Openstack telemetry: Ceilometer, Gnocchi and Aodh

In Openstack Ceilometer is the component that gathers data from the cloud and pre-processes it. It distinguishes between samples (CPU time) and events (creation of an instance). Resources, Meters and Samples are fundamental concepts in Ceilometer.

Samples are retrieved at regular intervals and if Ceilometar fails to get the sample it can be estimated by interpolation. Events are retrieved as they happen and cannot be estimated.

Ceilometer sends events to the a storage service, while samples are sent to a service named Gnocchi, which is optimized to handle large amount of time-series data.

Aodh gets measures from Gnocchi, checks whether certain conditions are met and triggers actions.
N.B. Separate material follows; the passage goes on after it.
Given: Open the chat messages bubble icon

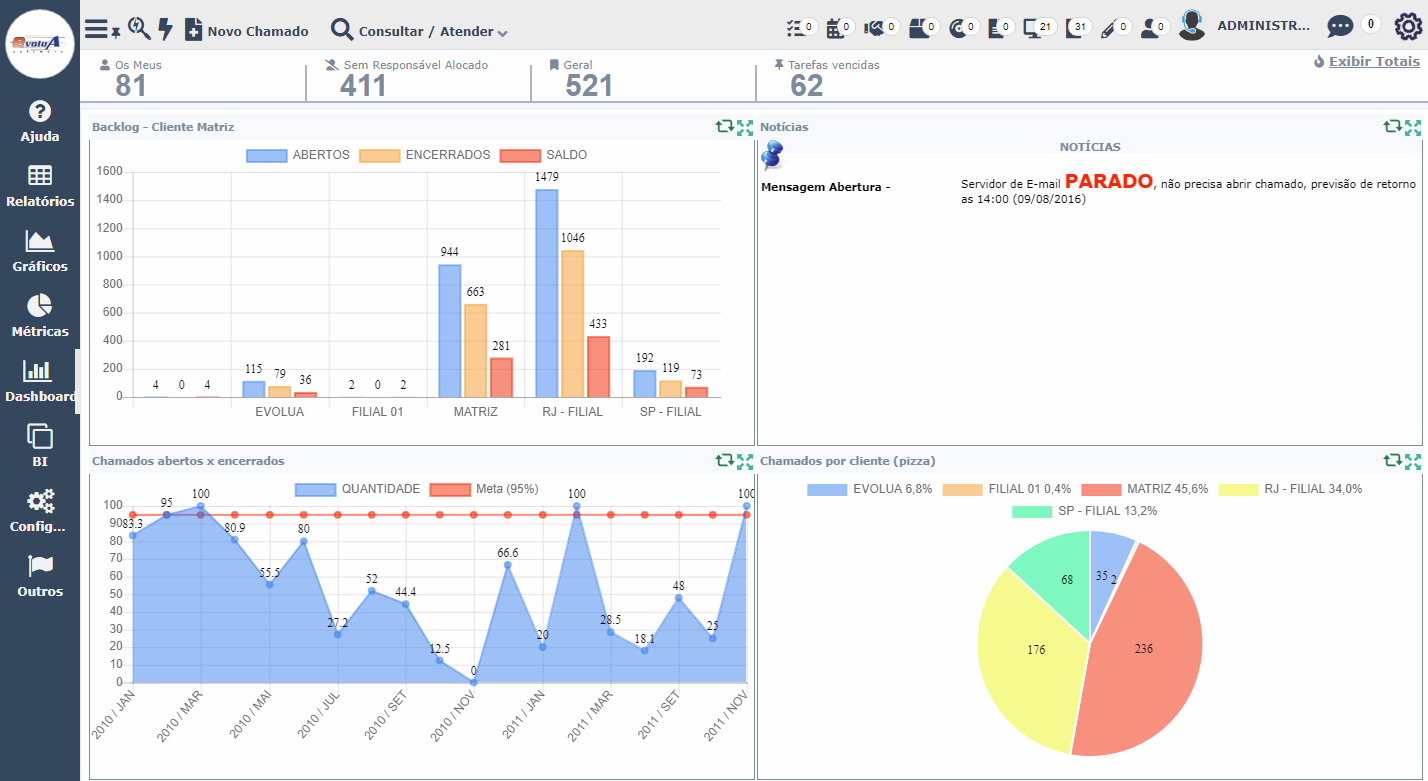Looking at the screenshot, I should pos(1340,27).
This is the foundation for application auto-scaling.

Other uses for Gnocchi data are monitoring the health of the cloud and billing.

Ceilometer has three ways retrieving samples and events:

  • Services may voluntarily provide them by sending Ceilometer notification via Openstack’s messaging system. This is preferred way since it is based on internal knowledge that the service has about it’s resources and it is fast without much overhead and stress on the systems.
  • Ceilometer actively retrieves data via APIs which is a costly method for billing and alarming.
  • Ceilometer can get data by accessing sub-components of services such as the hypervisor that run the instances.
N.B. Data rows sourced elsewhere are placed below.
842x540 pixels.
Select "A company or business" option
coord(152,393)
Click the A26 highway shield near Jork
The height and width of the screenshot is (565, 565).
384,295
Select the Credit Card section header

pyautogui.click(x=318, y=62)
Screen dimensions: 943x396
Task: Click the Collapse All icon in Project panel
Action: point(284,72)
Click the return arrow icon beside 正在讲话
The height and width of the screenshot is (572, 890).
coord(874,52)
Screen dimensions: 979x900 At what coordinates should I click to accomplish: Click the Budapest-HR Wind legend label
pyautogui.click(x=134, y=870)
Second and third method are referred also as methods where Ceilometer “polls” the samples.

More details on Openstack telemetry can be found on this link:
https://docs.openstack.org/ceilometer/latest/admin/telemetry-measurements.html

While Ceilometer has resources, meters and samples Gnocchi has resources, metrics and measures. Gnocchi resource corresponds to Ceilometer resource. Metric is roughly equivalent to a meter in Ceilometer. Gnocchi does not store every metric value it receives from Ceilomter, but rather it combines values and stores the results at regular intervals according to Archive policy.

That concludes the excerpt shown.